[bpf-next,3/6] bpf, net, frags: Add bpf_ip_check_defrag() kfunc
Commit Message
This kfunc is used to defragment IPv4 packets. The idea is that if you
see a fragmented packet, you call this kfunc. If the kfunc returns 0,
then the skb has been updated to contain the entire reassembled packet.
If the kfunc returns an error (most likely -EINPROGRESS), then it means
the skb is part of a yet-incomplete original packet. A reasonable
response to -EINPROGRESS is to drop the packet, as the ip defrag
infrastructure is already hanging onto the frag for future reassembly.
Care has been taken to ensure the prog skb remains valid no matter what
the underlying ip_check_defrag() call does. This is in contrast to
ip_defrag(), which may consume the skb if the skb is part of a
yet-incomplete original packet.
So far this kfunc is only callable from TC clsact progs.
Signed-off-by: Daniel Xu <dxu@dxuuu.xyz>
---
include/net/ip.h | 11 +++++
net/ipv4/Makefile | 1 +
net/ipv4/ip_fragment.c | 2 +
net/ipv4/ip_fragment_bpf.c | 98 ++++++++++++++++++++++++++++++++++++++
4 files changed, 112 insertions(+)
create mode 100644 net/ipv4/ip_fragment_bpf.c
Comments
Hi Daniel,
Thanks for working on this!
On 12/15/22 12:25 AM, Daniel Xu wrote:
[...]
> +#include <linux/bpf.h>
> +#include <linux/btf_ids.h>
> +#include <linux/ip.h>
> +#include <linux/filter.h>
> +#include <linux/netdevice.h>
> +#include <net/ip.h>
> +#include <net/sock.h>
> +
> +__diag_push();
> +__diag_ignore_all("-Wmissing-prototypes",
> + "Global functions as their definitions will be in ip_fragment BTF");
> +
> +/* bpf_ip_check_defrag - Defragment an ipv4 packet
> + *
> + * This helper takes an skb as input. If this skb successfully reassembles
> + * the original packet, the skb is updated to contain the original, reassembled
> + * packet.
> + *
> + * Otherwise (on error or incomplete reassembly), the input skb remains
> + * unmodified.
> + *
> + * Parameters:
> + * @ctx - Pointer to program context (skb)
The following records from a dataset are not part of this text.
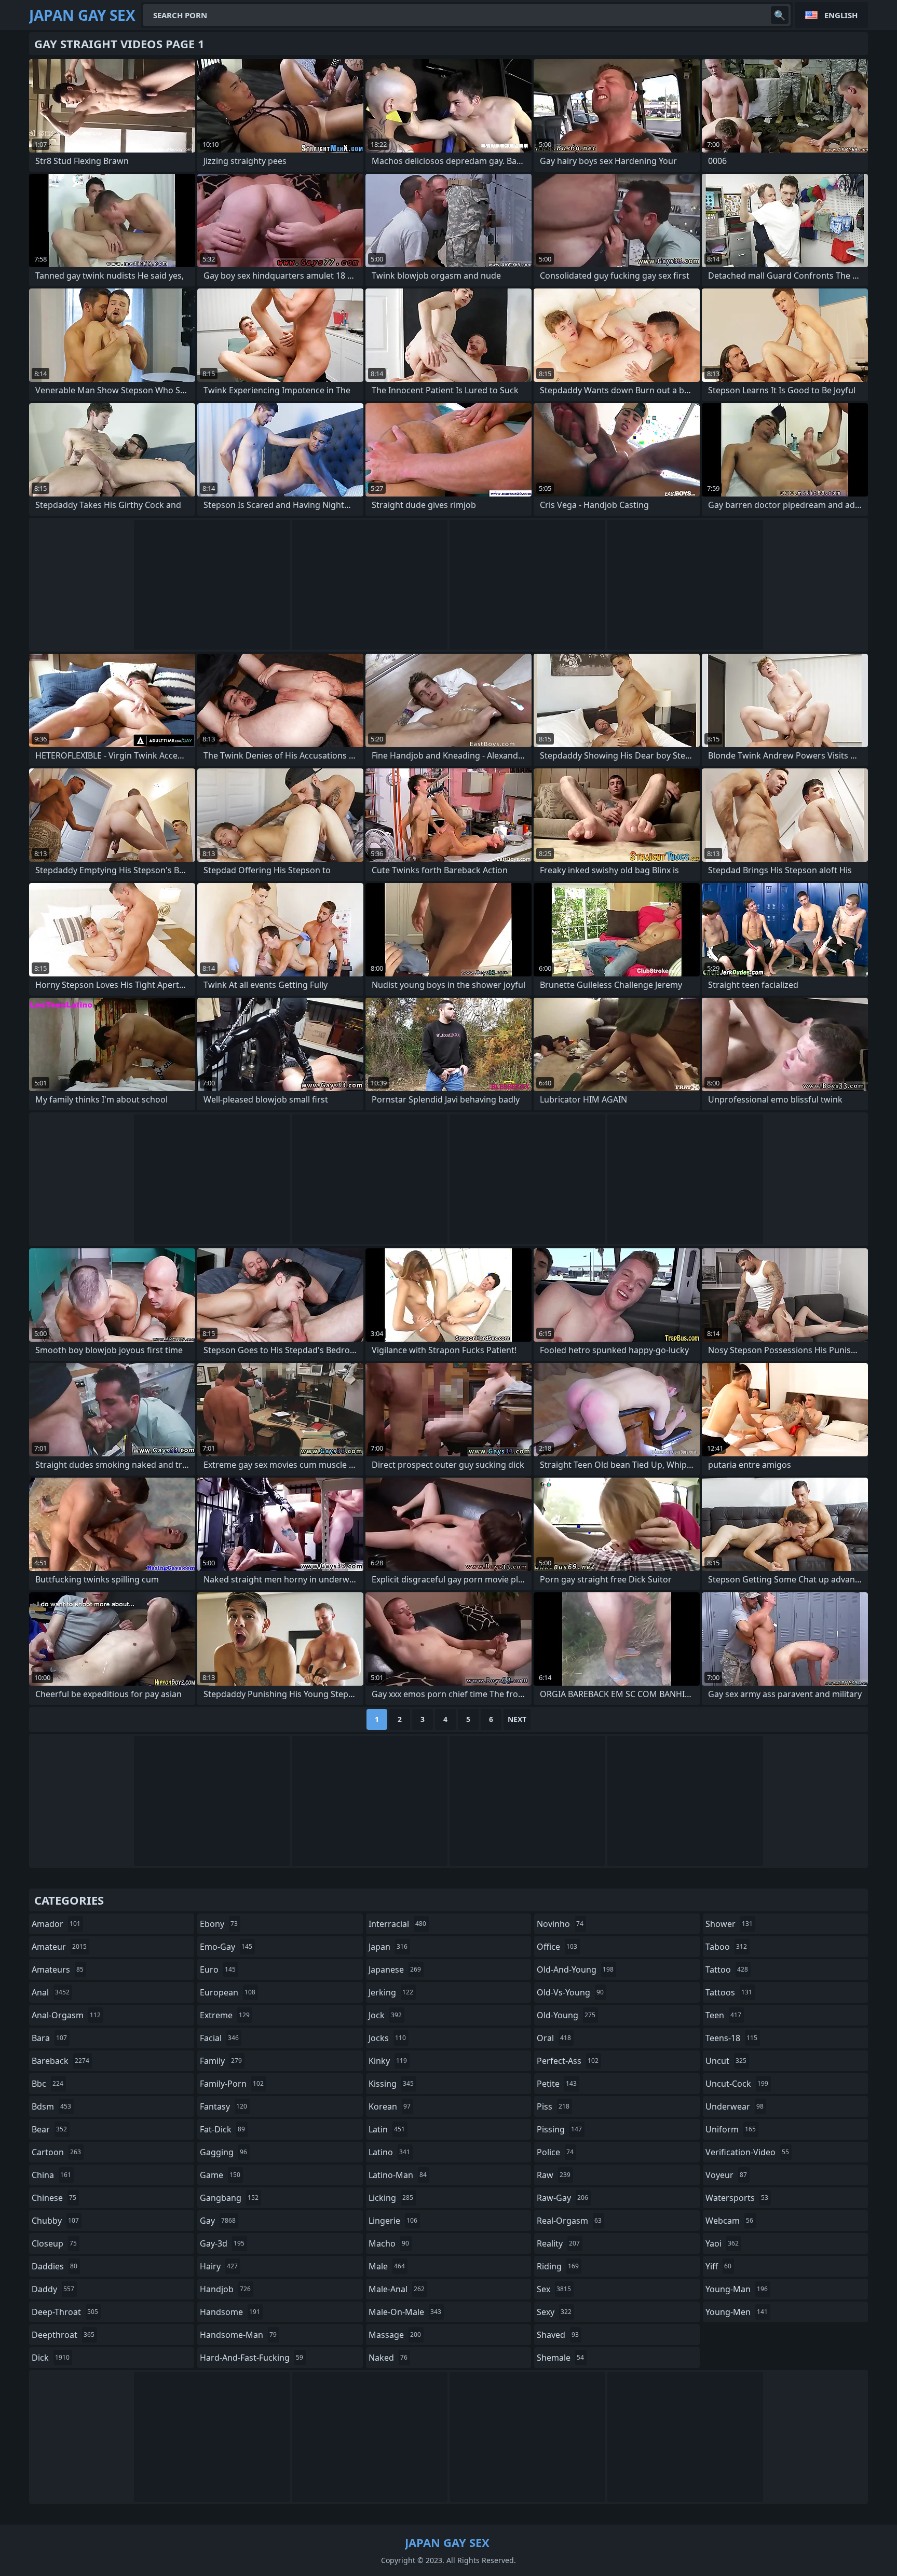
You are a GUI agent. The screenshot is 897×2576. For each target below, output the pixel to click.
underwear (734, 2106)
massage (395, 2334)
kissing (391, 2083)
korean (390, 2106)
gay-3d (222, 2243)
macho (389, 2243)
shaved (558, 2334)
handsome (230, 2312)
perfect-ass (568, 2061)
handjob (225, 2289)
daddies (54, 2266)
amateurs (58, 1969)
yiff (718, 2266)
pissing (559, 2129)
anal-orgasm (66, 2015)
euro (218, 1969)
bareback (60, 2061)
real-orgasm (569, 2220)
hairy (219, 2266)
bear (49, 2129)
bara (49, 2038)
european (227, 1992)
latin (387, 2129)
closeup (54, 2243)
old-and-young (575, 1969)
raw (553, 2175)
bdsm (51, 2106)
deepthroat (63, 2334)
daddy (53, 2289)
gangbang (229, 2197)
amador (56, 1924)
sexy (554, 2312)
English (841, 15)
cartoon (56, 2152)
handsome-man (238, 2334)
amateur (59, 1946)
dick (51, 2357)
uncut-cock (736, 2083)
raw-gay (562, 2197)
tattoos (728, 1992)
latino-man (398, 2175)
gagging (223, 2152)
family (221, 2061)
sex (554, 2289)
> + * @netns - Child network namespace id. If value is a negative signed
> + * 32-bit integer, the netns of the device in the skb is used.
> + *
> + * Return:
> + * 0 on successfully reassembly or non-fragmented packet. Negative value on
> + * error or incomplete reassembly.
> + */
> +int bpf_ip_check_defrag(struct __sk_buff *ctx, u64 netns)
small nit: for sk lookup helper we've used u32 netns_id, would be nice to have
this consistent here as well.
> +{
> + struct sk_buff *skb = (struct sk_buff *)ctx;
> + struct sk_buff *skb_cpy, *skb_out;
> + struct net *caller_net;
> + struct net *net;
> + int mac_len;
> + void *mac;
> +
> + if (unlikely(!((s32)netns < 0 || netns <= S32_MAX)))
> + return -EINVAL;
> +
> + caller_net = skb->dev ? dev_net(skb->dev) : sock_net(skb->sk);
> + if ((s32)netns < 0) {
> + net = caller_net;
> + } else {
> + net = get_net_ns_by_id(caller_net, netns);
> + if (unlikely(!net))
> + return -EINVAL;
> + }
> +
> + mac_len = skb->mac_len;
> + skb_cpy = skb_copy(skb, GFP_ATOMIC);
> + if (!skb_cpy)
> + return -ENOMEM;
Given slow path, this idea is expensive but okay. Maybe in future it could be lifted
which might be a bigger lift to teach verifier that input ctx cannot be accessed
anymore.. but then frags are very much discouraged either way and bpf_ip_check_defrag()
might only apply in corner case situations (like DNS, etc).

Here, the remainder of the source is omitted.